Since 2011, Absolon has held about 150 small group discussions about innovation at AECOM in Australia and New Zealand to get people comfortable sharing new ideas, and build more organizational support for them. “We made the discussions as un-corporate as possible. No PowerPoint, no registration, not compulsory,” he says. “Just a whiteboard, and between five and twenty people in attendance talking about what innovation is at AECOM.” Absolon would spend a week in each of the company’s five big offices in the region, running the 45-minute discussions over the course of an entire workday. “People could pick and choose which hour would be best for them,” he says.
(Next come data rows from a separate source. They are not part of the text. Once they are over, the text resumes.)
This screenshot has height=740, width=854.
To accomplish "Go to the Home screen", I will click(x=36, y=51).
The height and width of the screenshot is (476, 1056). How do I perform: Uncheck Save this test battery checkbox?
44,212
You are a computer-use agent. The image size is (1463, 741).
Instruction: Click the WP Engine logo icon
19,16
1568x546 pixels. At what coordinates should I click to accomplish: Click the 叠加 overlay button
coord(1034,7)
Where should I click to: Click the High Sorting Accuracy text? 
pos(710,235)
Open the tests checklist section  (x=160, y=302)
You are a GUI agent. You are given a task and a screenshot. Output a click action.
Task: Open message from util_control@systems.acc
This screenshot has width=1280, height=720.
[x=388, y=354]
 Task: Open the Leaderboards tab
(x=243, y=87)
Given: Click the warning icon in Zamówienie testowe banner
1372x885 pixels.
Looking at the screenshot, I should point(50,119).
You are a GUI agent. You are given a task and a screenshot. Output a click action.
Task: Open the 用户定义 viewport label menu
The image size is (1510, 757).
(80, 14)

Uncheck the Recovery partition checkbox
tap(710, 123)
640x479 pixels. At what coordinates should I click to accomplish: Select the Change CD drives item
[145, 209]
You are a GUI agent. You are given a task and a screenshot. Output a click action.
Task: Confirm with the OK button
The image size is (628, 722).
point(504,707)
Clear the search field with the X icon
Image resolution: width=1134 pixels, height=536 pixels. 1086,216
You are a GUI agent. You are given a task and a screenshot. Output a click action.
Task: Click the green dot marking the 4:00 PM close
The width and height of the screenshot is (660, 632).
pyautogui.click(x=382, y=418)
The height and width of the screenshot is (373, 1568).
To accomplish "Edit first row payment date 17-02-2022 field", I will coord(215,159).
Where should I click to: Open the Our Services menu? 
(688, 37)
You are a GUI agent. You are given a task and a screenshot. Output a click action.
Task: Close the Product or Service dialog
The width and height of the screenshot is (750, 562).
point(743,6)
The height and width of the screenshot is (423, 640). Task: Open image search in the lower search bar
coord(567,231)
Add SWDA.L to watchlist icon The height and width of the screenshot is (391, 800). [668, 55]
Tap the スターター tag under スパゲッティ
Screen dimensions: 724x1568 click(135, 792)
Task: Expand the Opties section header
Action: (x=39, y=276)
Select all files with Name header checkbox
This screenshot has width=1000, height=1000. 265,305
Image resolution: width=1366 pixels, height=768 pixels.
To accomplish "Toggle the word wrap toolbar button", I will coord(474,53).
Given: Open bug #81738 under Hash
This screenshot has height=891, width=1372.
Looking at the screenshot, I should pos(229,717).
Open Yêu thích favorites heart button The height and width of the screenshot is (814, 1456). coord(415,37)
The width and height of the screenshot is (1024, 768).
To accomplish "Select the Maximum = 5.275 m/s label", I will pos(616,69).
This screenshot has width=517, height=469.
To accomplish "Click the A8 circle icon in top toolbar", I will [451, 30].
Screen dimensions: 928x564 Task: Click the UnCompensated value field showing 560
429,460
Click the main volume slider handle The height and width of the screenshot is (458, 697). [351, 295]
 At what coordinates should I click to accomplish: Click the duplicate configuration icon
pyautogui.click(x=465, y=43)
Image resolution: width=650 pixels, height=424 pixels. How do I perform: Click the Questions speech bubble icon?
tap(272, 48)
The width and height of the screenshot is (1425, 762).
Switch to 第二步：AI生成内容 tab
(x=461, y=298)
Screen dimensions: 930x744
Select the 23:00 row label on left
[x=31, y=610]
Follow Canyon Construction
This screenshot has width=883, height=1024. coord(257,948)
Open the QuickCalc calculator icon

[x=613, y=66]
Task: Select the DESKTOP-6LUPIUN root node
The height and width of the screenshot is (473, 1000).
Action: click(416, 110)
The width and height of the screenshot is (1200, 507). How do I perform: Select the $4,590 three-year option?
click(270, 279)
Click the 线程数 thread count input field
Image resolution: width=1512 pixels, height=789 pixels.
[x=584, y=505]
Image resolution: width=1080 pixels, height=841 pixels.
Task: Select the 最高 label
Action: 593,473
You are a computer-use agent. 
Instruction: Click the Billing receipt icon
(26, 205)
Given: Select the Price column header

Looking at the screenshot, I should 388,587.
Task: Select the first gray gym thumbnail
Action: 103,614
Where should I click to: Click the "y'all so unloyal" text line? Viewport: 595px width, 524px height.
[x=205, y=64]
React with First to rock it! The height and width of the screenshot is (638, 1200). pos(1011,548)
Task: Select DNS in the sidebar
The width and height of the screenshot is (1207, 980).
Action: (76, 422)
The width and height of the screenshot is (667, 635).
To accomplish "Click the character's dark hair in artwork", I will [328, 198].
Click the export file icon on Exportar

That undercut the excuse of being too busy, or being scheduled for something when the innovation workshop was happening.

But Absolon also wanted to create something that would describe AECOM’s thinking about innovation to new employees (and knew he couldn’t keep running the discussions forever), so he created the video below with a colleague who is as a graphic designer. “The original idea was to put something together that reflected the 150-plus small group discussions that I completed in 2011, but in a shorter duration,” he says. “We wanted to show people at AECOM that innovation isn’t just about creating something you can patent. It can also be making our clients, colleagues or competitors go, ‘Wow, I wish I thought of that.'”

He says the video isn’t used as part of any kind of formal orientation program or presentation. “I personally send it to every new new starter in the Australia New Zealand region. In the first week, every new employee has time to watch an eight minute video.”